— Start of The data —
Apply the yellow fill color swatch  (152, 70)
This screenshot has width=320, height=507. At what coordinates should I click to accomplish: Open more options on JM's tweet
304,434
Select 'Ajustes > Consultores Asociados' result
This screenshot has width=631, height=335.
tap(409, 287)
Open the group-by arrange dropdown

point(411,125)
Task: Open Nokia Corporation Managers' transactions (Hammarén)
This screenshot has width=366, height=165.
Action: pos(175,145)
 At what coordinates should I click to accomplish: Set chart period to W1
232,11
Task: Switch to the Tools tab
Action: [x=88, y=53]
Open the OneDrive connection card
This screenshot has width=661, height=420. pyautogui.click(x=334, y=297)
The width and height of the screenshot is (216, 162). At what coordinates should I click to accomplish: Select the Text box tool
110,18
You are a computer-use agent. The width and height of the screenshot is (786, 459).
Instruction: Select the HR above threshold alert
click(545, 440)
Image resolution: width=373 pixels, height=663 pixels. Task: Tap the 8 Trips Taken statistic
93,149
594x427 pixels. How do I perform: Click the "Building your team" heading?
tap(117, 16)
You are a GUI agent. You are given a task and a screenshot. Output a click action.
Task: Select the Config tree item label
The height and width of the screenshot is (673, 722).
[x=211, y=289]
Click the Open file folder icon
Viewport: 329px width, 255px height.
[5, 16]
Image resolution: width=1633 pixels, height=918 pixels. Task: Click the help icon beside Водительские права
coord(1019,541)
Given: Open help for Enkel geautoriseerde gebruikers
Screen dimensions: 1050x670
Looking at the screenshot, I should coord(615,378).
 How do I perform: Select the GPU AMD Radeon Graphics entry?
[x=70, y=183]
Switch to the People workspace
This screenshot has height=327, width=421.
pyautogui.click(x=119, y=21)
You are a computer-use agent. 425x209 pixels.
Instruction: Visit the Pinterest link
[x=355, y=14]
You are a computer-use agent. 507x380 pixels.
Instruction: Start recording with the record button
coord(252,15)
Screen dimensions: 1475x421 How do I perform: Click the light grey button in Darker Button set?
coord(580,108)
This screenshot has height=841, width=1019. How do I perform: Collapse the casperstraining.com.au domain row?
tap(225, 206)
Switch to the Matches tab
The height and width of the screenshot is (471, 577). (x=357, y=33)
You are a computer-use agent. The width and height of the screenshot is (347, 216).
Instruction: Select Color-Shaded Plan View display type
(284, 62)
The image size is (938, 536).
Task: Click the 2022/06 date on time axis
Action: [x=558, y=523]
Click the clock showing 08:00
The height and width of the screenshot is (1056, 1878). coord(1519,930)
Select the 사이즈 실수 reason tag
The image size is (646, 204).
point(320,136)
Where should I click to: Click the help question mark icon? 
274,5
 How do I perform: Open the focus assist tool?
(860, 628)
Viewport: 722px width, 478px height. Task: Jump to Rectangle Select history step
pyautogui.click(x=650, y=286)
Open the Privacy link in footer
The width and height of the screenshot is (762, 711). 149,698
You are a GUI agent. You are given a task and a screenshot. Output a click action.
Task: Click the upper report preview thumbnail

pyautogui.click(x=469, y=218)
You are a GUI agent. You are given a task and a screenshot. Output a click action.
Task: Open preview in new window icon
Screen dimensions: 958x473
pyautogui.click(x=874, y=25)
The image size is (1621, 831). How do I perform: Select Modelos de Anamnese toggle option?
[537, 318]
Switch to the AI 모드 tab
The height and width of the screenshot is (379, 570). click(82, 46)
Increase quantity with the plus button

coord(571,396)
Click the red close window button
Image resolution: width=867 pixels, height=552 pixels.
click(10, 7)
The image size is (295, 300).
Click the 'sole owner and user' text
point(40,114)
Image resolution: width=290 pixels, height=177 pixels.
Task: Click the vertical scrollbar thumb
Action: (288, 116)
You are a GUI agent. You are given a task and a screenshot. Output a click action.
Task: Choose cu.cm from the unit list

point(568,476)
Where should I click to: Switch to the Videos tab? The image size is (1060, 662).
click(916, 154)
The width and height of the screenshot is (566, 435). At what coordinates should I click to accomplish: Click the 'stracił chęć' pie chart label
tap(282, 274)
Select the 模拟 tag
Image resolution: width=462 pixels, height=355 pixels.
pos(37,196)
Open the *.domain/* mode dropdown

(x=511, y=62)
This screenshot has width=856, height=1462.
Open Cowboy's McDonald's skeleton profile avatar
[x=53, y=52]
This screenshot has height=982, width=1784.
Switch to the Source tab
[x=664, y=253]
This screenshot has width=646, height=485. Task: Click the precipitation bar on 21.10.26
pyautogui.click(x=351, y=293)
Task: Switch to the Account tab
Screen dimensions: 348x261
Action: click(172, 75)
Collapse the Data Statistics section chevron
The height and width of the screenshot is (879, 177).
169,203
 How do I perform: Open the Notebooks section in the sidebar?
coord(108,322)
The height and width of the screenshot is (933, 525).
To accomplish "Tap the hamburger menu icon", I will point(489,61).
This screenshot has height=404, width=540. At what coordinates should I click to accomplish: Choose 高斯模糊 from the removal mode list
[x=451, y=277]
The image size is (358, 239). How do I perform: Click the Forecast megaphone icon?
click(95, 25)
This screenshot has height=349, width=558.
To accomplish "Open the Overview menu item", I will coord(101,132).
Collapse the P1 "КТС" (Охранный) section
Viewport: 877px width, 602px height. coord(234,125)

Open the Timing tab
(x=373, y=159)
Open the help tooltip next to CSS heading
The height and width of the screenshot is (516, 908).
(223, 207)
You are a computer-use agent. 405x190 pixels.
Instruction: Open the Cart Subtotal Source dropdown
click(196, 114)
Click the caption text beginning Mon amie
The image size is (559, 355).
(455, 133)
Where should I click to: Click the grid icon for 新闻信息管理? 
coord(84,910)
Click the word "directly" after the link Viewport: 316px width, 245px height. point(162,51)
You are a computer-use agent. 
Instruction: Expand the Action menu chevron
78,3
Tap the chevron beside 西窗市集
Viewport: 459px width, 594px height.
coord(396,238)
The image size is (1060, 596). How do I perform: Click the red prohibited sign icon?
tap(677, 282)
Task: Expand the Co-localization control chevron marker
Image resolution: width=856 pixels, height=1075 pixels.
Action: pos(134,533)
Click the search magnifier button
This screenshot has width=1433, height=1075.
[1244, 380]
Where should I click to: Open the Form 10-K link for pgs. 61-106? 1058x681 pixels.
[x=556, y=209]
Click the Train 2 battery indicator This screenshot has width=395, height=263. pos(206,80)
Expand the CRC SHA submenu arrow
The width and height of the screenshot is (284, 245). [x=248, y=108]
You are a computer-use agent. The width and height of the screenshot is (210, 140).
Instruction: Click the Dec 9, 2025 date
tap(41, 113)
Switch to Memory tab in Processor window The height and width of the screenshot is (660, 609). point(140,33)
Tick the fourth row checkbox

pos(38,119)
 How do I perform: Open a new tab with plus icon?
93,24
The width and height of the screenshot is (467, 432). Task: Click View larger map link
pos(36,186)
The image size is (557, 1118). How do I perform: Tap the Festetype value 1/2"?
— End of The data —
Quote all of the lines above word for word.

### Task response
Apply the yellow fill color swatch  (152, 70)
This screenshot has width=320, height=507. At what coordinates should I click to accomplish: Open more options on JM's tweet
304,434
Select 'Ajustes > Consultores Asociados' result
This screenshot has width=631, height=335.
tap(409, 287)
Open the group-by arrange dropdown

point(411,125)
Task: Open Nokia Corporation Managers' transactions (Hammarén)
This screenshot has width=366, height=165.
Action: pos(175,145)
 At what coordinates should I click to accomplish: Set chart period to W1
232,11
Task: Switch to the Tools tab
Action: [x=88, y=53]
Open the OneDrive connection card
This screenshot has width=661, height=420. pyautogui.click(x=334, y=297)
The width and height of the screenshot is (216, 162). At what coordinates should I click to accomplish: Select the Text box tool
110,18
You are a computer-use agent. The width and height of the screenshot is (786, 459).
Instruction: Select the HR above threshold alert
click(545, 440)
Image resolution: width=373 pixels, height=663 pixels. Task: Tap the 8 Trips Taken statistic
93,149
594x427 pixels. How do I perform: Click the "Building your team" heading?
tap(117, 16)
You are a GUI agent. You are given a task and a screenshot. Output a click action.
Task: Select the Config tree item label
The height and width of the screenshot is (673, 722).
[x=211, y=289]
Click the Open file folder icon
Viewport: 329px width, 255px height.
[5, 16]
Image resolution: width=1633 pixels, height=918 pixels. Task: Click the help icon beside Водительские права
coord(1019,541)
Given: Open help for Enkel geautoriseerde gebruikers
Screen dimensions: 1050x670
Looking at the screenshot, I should coord(615,378).
 How do I perform: Select the GPU AMD Radeon Graphics entry?
[x=70, y=183]
Switch to the People workspace
This screenshot has height=327, width=421.
pyautogui.click(x=119, y=21)
You are a computer-use agent. 425x209 pixels.
Instruction: Visit the Pinterest link
[x=355, y=14]
You are a computer-use agent. 507x380 pixels.
Instruction: Start recording with the record button
coord(252,15)
Screen dimensions: 1475x421 How do I perform: Click the light grey button in Darker Button set?
coord(580,108)
This screenshot has height=841, width=1019. How do I perform: Collapse the casperstraining.com.au domain row?
tap(225, 206)
Switch to the Matches tab
The height and width of the screenshot is (471, 577). (x=357, y=33)
You are a computer-use agent. The width and height of the screenshot is (347, 216).
Instruction: Select Color-Shaded Plan View display type
(284, 62)
The image size is (938, 536).
Task: Click the 2022/06 date on time axis
Action: [x=558, y=523]
Click the clock showing 08:00
The height and width of the screenshot is (1056, 1878). coord(1519,930)
Select the 사이즈 실수 reason tag
The image size is (646, 204).
point(320,136)
Where should I click to: Click the help question mark icon? 
274,5
 How do I perform: Open the focus assist tool?
(860, 628)
Viewport: 722px width, 478px height. Task: Jump to Rectangle Select history step
pyautogui.click(x=650, y=286)
Open the Privacy link in footer
The width and height of the screenshot is (762, 711). 149,698
You are a GUI agent. You are given a task and a screenshot. Output a click action.
Task: Click the upper report preview thumbnail

pyautogui.click(x=469, y=218)
You are a GUI agent. You are given a task and a screenshot. Output a click action.
Task: Open preview in new window icon
Screen dimensions: 958x473
pyautogui.click(x=874, y=25)
The image size is (1621, 831). How do I perform: Select Modelos de Anamnese toggle option?
[537, 318]
Switch to the AI 모드 tab
The height and width of the screenshot is (379, 570). click(82, 46)
Increase quantity with the plus button

coord(571,396)
Click the red close window button
Image resolution: width=867 pixels, height=552 pixels.
click(10, 7)
The image size is (295, 300).
Click the 'sole owner and user' text
point(40,114)
Image resolution: width=290 pixels, height=177 pixels.
Task: Click the vertical scrollbar thumb
Action: (288, 116)
You are a GUI agent. You are given a task and a screenshot. Output a click action.
Task: Choose cu.cm from the unit list

point(568,476)
Where should I click to: Switch to the Videos tab? The image size is (1060, 662).
click(916, 154)
The width and height of the screenshot is (566, 435). At what coordinates should I click to accomplish: Click the 'stracił chęć' pie chart label
tap(282, 274)
Select the 模拟 tag
Image resolution: width=462 pixels, height=355 pixels.
pos(37,196)
Open the *.domain/* mode dropdown

(x=511, y=62)
This screenshot has width=856, height=1462.
Open Cowboy's McDonald's skeleton profile avatar
[x=53, y=52]
This screenshot has height=982, width=1784.
Switch to the Source tab
[x=664, y=253]
This screenshot has width=646, height=485. Task: Click the precipitation bar on 21.10.26
pyautogui.click(x=351, y=293)
Task: Switch to the Account tab
Screen dimensions: 348x261
Action: click(172, 75)
Collapse the Data Statistics section chevron
The height and width of the screenshot is (879, 177).
169,203
 How do I perform: Open the Notebooks section in the sidebar?
coord(108,322)
The height and width of the screenshot is (933, 525).
To accomplish "Tap the hamburger menu icon", I will point(489,61).
This screenshot has height=404, width=540. At what coordinates should I click to accomplish: Choose 高斯模糊 from the removal mode list
[x=451, y=277]
The image size is (358, 239). How do I perform: Click the Forecast megaphone icon?
click(95, 25)
This screenshot has height=349, width=558.
To accomplish "Open the Overview menu item", I will coord(101,132).
Collapse the P1 "КТС" (Охранный) section
Viewport: 877px width, 602px height. coord(234,125)

Open the Timing tab
(x=373, y=159)
Open the help tooltip next to CSS heading
The height and width of the screenshot is (516, 908).
(223, 207)
You are a computer-use agent. 405x190 pixels.
Instruction: Open the Cart Subtotal Source dropdown
click(196, 114)
Click the caption text beginning Mon amie
The image size is (559, 355).
(455, 133)
Where should I click to: Click the grid icon for 新闻信息管理? 
coord(84,910)
Click the word "directly" after the link Viewport: 316px width, 245px height. point(162,51)
You are a computer-use agent. 
Instruction: Expand the Action menu chevron
78,3
Tap the chevron beside 西窗市集
Viewport: 459px width, 594px height.
coord(396,238)
The image size is (1060, 596). How do I perform: Click the red prohibited sign icon?
tap(677, 282)
Task: Expand the Co-localization control chevron marker
Image resolution: width=856 pixels, height=1075 pixels.
Action: pos(134,533)
Click the search magnifier button
This screenshot has width=1433, height=1075.
[1244, 380]
Where should I click to: Open the Form 10-K link for pgs. 61-106? 1058x681 pixels.
[x=556, y=209]
Click the Train 2 battery indicator This screenshot has width=395, height=263. pos(206,80)
Expand the CRC SHA submenu arrow
The width and height of the screenshot is (284, 245). [x=248, y=108]
You are a computer-use agent. The width and height of the screenshot is (210, 140).
Instruction: Click the Dec 9, 2025 date
tap(41, 113)
Switch to Memory tab in Processor window The height and width of the screenshot is (660, 609). point(140,33)
Tick the fourth row checkbox

pos(38,119)
 How do I perform: Open a new tab with plus icon?
93,24
The width and height of the screenshot is (467, 432). Task: Click View larger map link
pos(36,186)
The image size is (557, 1118). How do I perform: Tap the Festetype value 1/2"?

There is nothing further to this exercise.